JP6479510B2 - Mold release agent for vulcanized rubber hose molding - Google Patents

Description

  The present invention relates to a release agent for forming a vulcanized rubber hose.

  Vulcanized rubber hoses are used, for example, in automobile parts, railway parts, construction machines and the like. These vulcanized rubber hoses are obtained by vulcanizing and forming a core material such as a mandrel and removing the same, but in order to facilitate desorption, the core material and the rubber hose are coated with a release agent .

  Although silicone is used as such a mold release agent, in order to remove the mold release agent adhering to the rubber hose after vulcanization, it is necessary to use a detergent etc., and the improvement is calculated | required.
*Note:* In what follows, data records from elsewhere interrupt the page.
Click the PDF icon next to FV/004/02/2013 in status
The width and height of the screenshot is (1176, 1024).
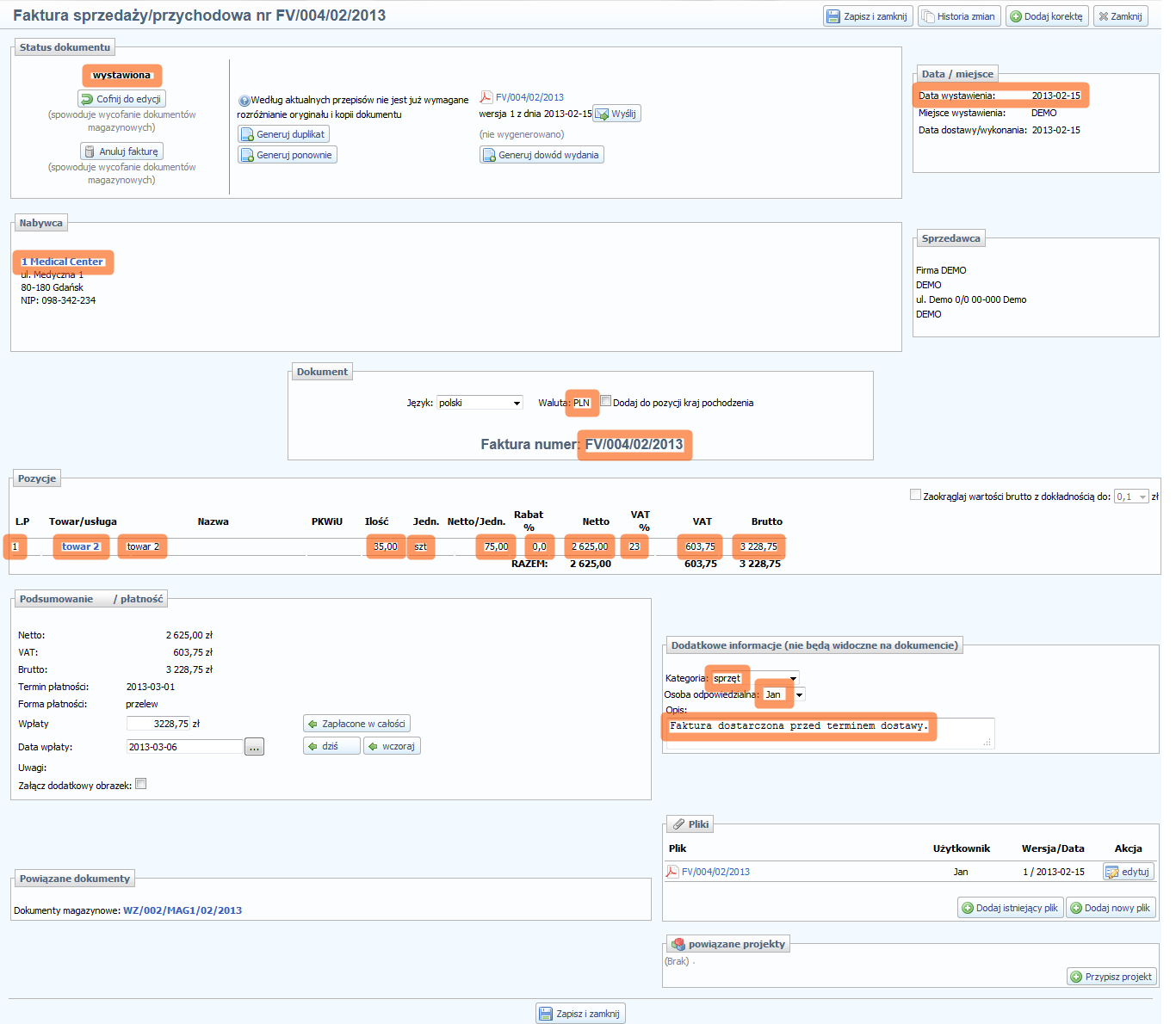coord(486,97)
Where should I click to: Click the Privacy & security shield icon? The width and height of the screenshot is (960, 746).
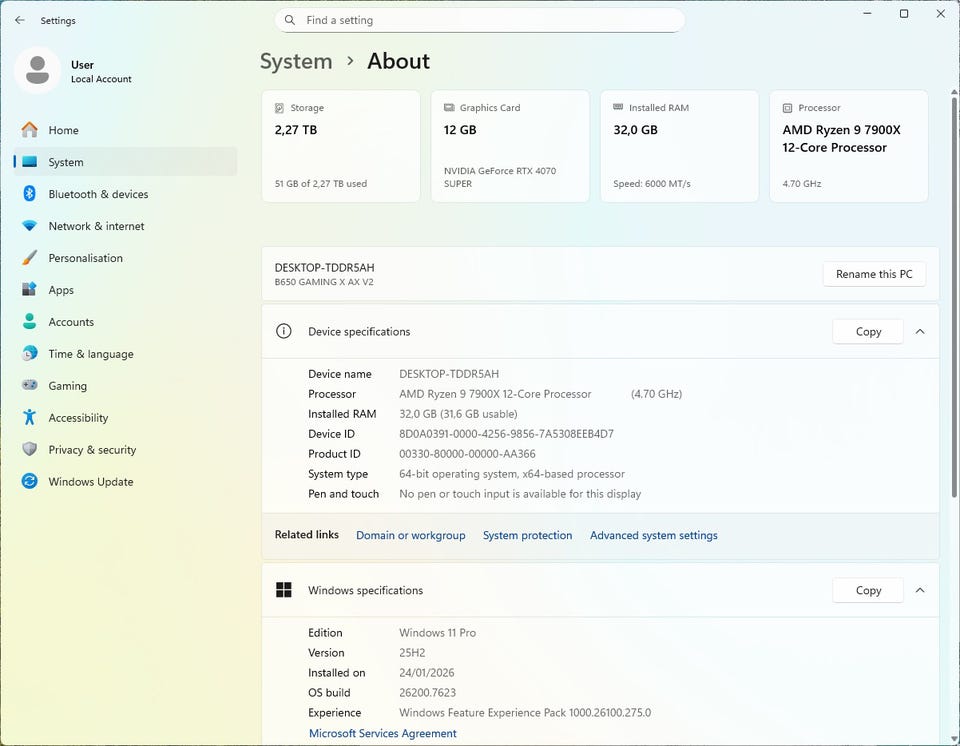click(x=30, y=450)
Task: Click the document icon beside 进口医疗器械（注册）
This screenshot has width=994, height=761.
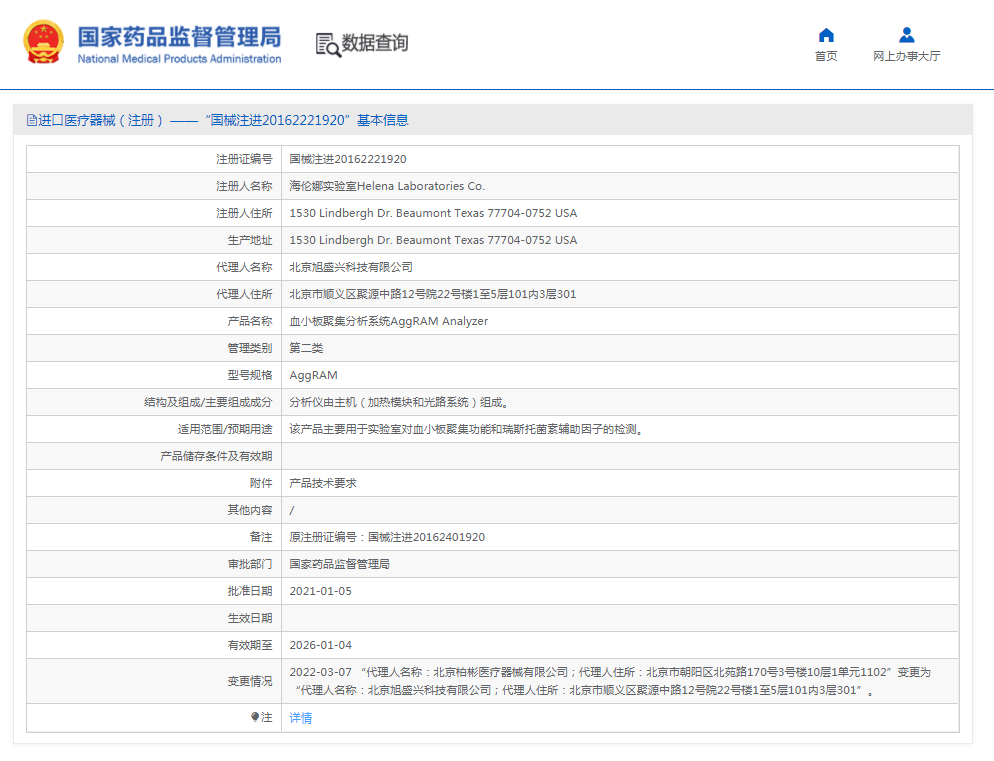Action: (x=31, y=119)
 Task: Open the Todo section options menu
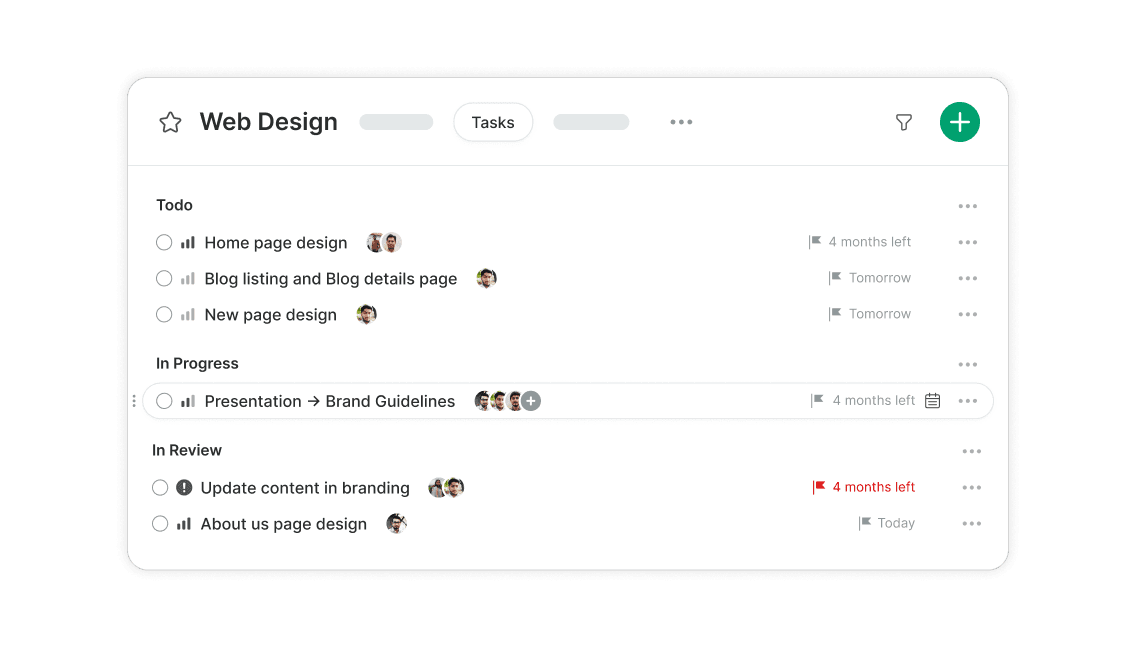[x=967, y=206]
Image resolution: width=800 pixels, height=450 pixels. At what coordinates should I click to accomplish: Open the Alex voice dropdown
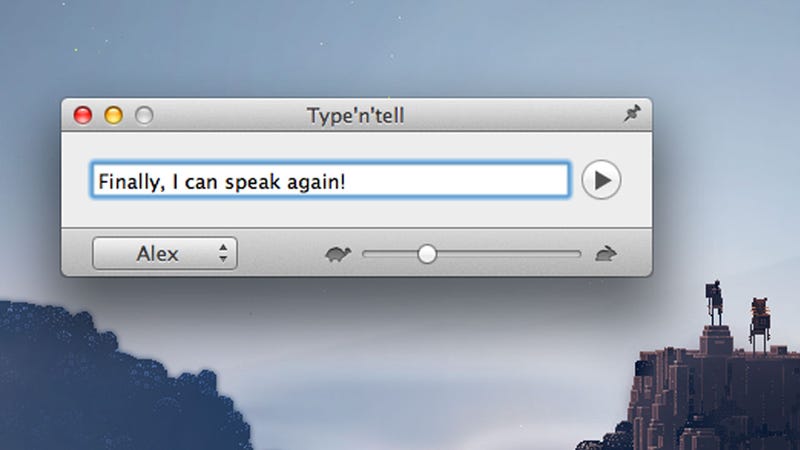click(165, 253)
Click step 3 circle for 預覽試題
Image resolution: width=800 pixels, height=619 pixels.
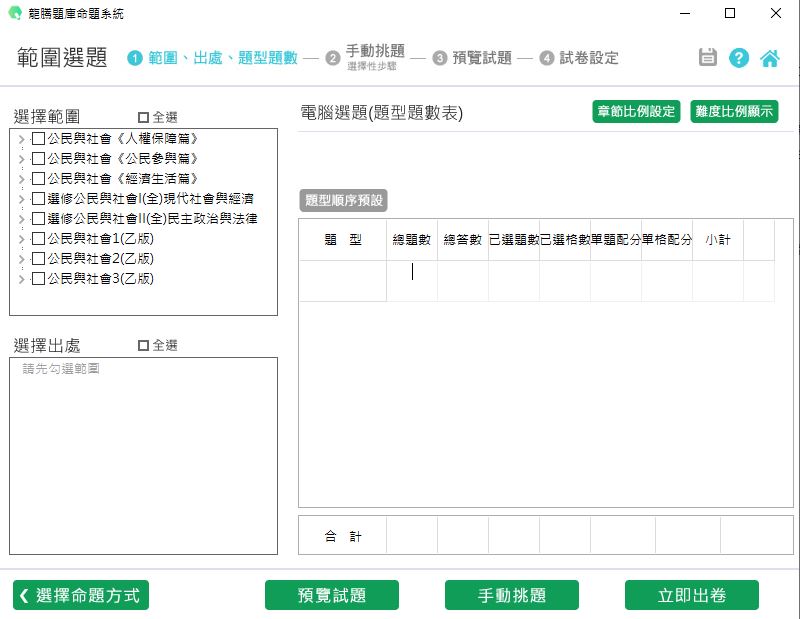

Thus, as an easily removable release agent, Patent Document 1 discloses an alkylene oxide adduct of a glycerin fatty acid ester. Patent Document 2 discloses a polyoxyethylene / polyoxypropylene block copolymer in which the content of oxyethylene groups is 20% or more and less than 40%.

JP 2008-201010 A Unexamined-Japanese-Patent No. 2004-306409

  However, in the mold release agents described in Patent Documents 1 and 2, it has been found that a new problem arises depending on the type of rubber used. For example, in applications where wear resistance is required, such as automotive applications and aircraft applications, rubber blended with acrylonitrile-butadiene copolymer rubber (NBR) and polyvinyl chloride (PVC) is used as a rubber material of a vulcanized rubber hose. Be done. It has been found that when the above-mentioned mold release agent is used for a rubber obtained by blending such NBR and PVC, a crack is generated in the rubber hose due to the stress at the time of operation.

  An object of the present invention is to provide a release agent for molding a vulcanized rubber hose, which can suppress generation of a crack due to stress during operation and can easily remove the release agent after production.

  The release agent for molding a vulcanized rubber hose according to the present invention is a polyoxyalkylene diol represented by the following general formula (1), wherein the content of the oxyethylene group is 80 to 95 mass%. Containing

HO- (EO) _a- (PO) _b- X-O- (PO) _c- (EO) _d- H (1)
However, in the formula, EO represents an oxyethylene group, PO represents an oxypropylene group, a, b, c and d represent the average addition mole number, and a + d is the number of 20 to 450 and b + c is 1 to 140 It is a number and X is a C2-C10 alkylene group.

  The present invention also provides a method for producing a vulcanized rubber hose using the mold release agent, which comprises adding at least one of a mandrel (i.e., a rubber hose core) and an unvulcanized rubber hose. And a step of applying a release agent for forming a vulcanized rubber hose, and a step of inserting a mandrel into the unvulcanized rubber hose and vulcanizing and forming the rubber hose.

  While being able to suppress generation | occurrence | production of the crack by the stress at the time of working in the rubber hose to which the mold release agent adhered that it is a mold release agent for said vulcanized rubber hose, a mold release agent can be easily removed after manufacture. .

<Polyoxyalkylene diol>
The vulcanized rubber hose molding release agent according to this embodiment contains a polyoxyalkylene diol represented by the following general formula (1).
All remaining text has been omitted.